Chris shook his head and left muttering, “He needs to have near-death experiences more often if he’s this nice afterwards.”
Now that Karmen and the driver were alone, except for Solstice, he looked at her and squinted.
“Girlfriend?”
“Relax. It was the only way they’d let me in the room with you,” she said, running her fingers through his hair again.
“We haven’t even been on a date together,” the driver said.
“Well, you went to Europa to ask me on a date. . . you just nearly died before you could get to the asking part,” Karmen said, walking over to her purse that she’d put down when she entered the room.
“How do you know I went to Europa to ask you out?”
“Really? Are we seriously going to do this elementary school ‘check the yes box if you have a crush on me’ crap? You’re in your 40s. Act like it, grow a pair, and accept that you owe me a nice dinner and some form of entertainment,” Karmen said.
Geez. She’s direct, the driver thought to himself.
“Okay. . . a date. . . whenever I get out of here,” the driver said.
“Dr. Espinoza told me earlier in the week that you could leave 24 hours after regaining consciousness, assuming your body was done rehydrating.
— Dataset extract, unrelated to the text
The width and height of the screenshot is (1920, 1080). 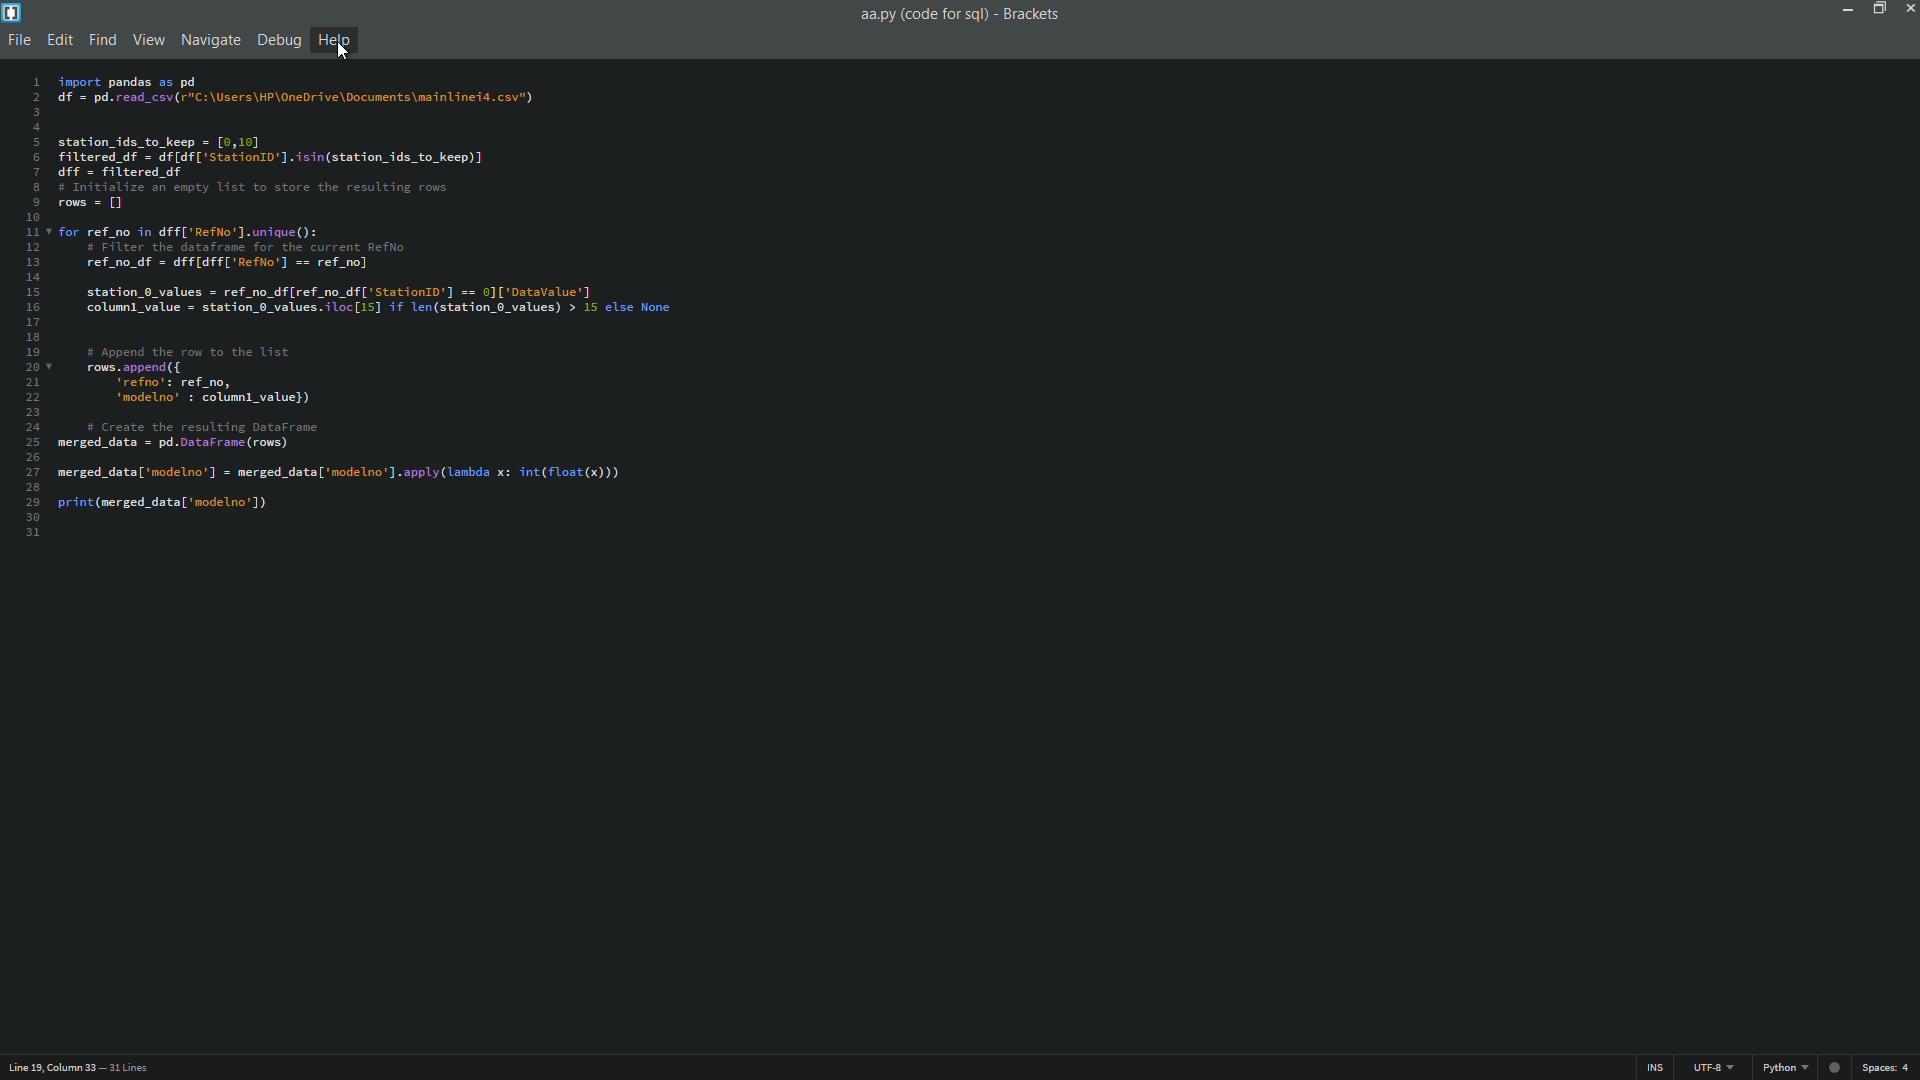 What do you see at coordinates (1781, 1068) in the screenshot?
I see `python` at bounding box center [1781, 1068].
I’m kind of creeped out that she knows more about my diagnosis and condition than I do, the driver thought.
“Have you been here all week?”
“Chris stepped in to relieve me, but the two of us didn’t really leave your side. I only just got back though,” she said, still rummaging around in her big red purse.
The driver heard paper rattling somewhat, and he wondered what she was up to.
“Thanks for staying. Where did you get back from?”
She walked over with a brown paper bag and put it on the table next to the driver.
“I went to Dallas at Chris’ suggestion to get you some dinner on the off chance you woke up tonight,” Karmen said.
The driver recognized the scent inside the brown paper bag.
“You didn’t. . . Jeff’s?”
“Chris mentioned you were a fanatic about that place,” Karmen said, handing him a bacon cheeseburger wrapped in foil.
“Okay, maybe two dates,” the driver said, unwrapping his burger.
Solstice started to inch her way toward the treat, but the driver’s growling stopped her, and she retreated to the foot of the bed.
He tore off a tiny piece and tossed it down at her. She caught it in her mouth, and then the driver went to town on his burger, thankful for Solstice, Karmen, and even Chris.